A view of the Moscow Kremlin and Saint Basil’s Cathedral.
Mikhail Japaridze | TASS | fake images
Russian Finance Minister Anton Siluanov said on Wednesday that it is up to the US. first foreign currency debt default in more than a century.
“The possibility or impossibility of fulfilling our obligations in foreign currency does not depend on us, we have the money, we pay the payment, now the ball is on the side, first of all, of the US authorities,” Siluanov said in a statement. interview with Arabic RT, according to the Russian news agency RIA.
“The Russian Federation has the necessary money in foreign currency accounts, it is possible to pay in rubles.”
Siluanov said Russia had the funds to meet its obligations and pay $117 million in interest on two sovereign Eurobonds due Wednesday. However, he said the United States should first clarify whether the deals are possible from Russian foreign currency accounts.
CNBC has contacted the US Treasury Department’s Office of Foreign Assets Control, which administers the sanctions, for comment. He was not immediately available to respond.
The United States and its international allies have imposed an unprecedented barrage of punitive economic sanctions against Russia in response to the Kremlin’s invasion of Ukraine. The sanctions have sought to isolate Moscow from the global financial system.

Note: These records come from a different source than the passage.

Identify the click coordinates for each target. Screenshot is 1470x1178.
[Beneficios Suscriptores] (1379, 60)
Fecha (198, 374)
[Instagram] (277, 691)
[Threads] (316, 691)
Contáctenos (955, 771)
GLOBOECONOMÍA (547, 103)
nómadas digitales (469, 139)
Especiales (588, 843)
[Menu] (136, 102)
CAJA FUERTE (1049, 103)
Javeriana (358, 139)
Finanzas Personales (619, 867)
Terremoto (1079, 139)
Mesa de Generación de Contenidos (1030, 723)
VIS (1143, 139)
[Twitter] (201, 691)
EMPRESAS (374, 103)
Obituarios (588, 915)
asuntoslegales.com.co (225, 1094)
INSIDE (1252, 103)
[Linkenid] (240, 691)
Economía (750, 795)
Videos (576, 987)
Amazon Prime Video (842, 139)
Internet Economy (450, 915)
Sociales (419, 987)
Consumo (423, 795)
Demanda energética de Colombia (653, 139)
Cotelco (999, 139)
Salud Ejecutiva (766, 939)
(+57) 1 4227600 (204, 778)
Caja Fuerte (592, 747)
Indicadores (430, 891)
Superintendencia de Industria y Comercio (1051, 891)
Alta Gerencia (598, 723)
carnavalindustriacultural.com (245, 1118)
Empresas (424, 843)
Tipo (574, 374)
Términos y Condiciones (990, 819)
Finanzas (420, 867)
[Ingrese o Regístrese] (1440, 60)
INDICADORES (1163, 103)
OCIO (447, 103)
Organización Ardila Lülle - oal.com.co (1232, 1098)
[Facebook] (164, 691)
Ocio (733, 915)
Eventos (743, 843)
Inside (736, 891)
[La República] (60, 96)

A key measure of the sanctions was to effectively freeze the funds of the Russian Central Bank approximately $630 billion of foreign reserve reserves.
Economists were unsure how Russia’s Finance Ministry would approach the payment in light of sanctions against Russia’s Central Bank that made much of its foreign reserves inaccessible, prompting a series of major credit downgrades. global rating agencies.
It is believed that Russia could try to deliver payment in rubles if a dollar deal is rejected.
Credit rating agency Fitch warned, however, that paying bondholders in a currency other than the dollar would constitute a default.
A bondholder who requested anonymity told Reuters there was still no confirmation of the Russian payment and it was unclear whether it would be made.
The prospect of non-payment would start a 30-day grace period before Russia falls into technical default, but the Kremlin will likely maintain that Western sanctions prevented it from completing the payment.
If confirmed after the grace period, the default would mark Russia’s first sovereign default since 1998, when it defaulted on domestic debt, and the first sovereign default on foreign currency debt since the Bolshevik Revolution in 1918.
Russian assets are increasingly seen as toxic by some market participants as the Kremlin continues its onslaught on Ukraine.
Hundreds of the world’s largest companies have decided that their presence in Russia is it is no longer feasible since the Kremlin attacked on February 24.
Siluanov of Russia indicated on Monday that Russia would use its reserves of Chinese yuan to make some of your payments, with euros and Dollars now inaccessible due to sanctions, and also suggested that creditors from “hostile” countries can be paid in rubles.
—CNBC’s Elliot Smith contributed to this article.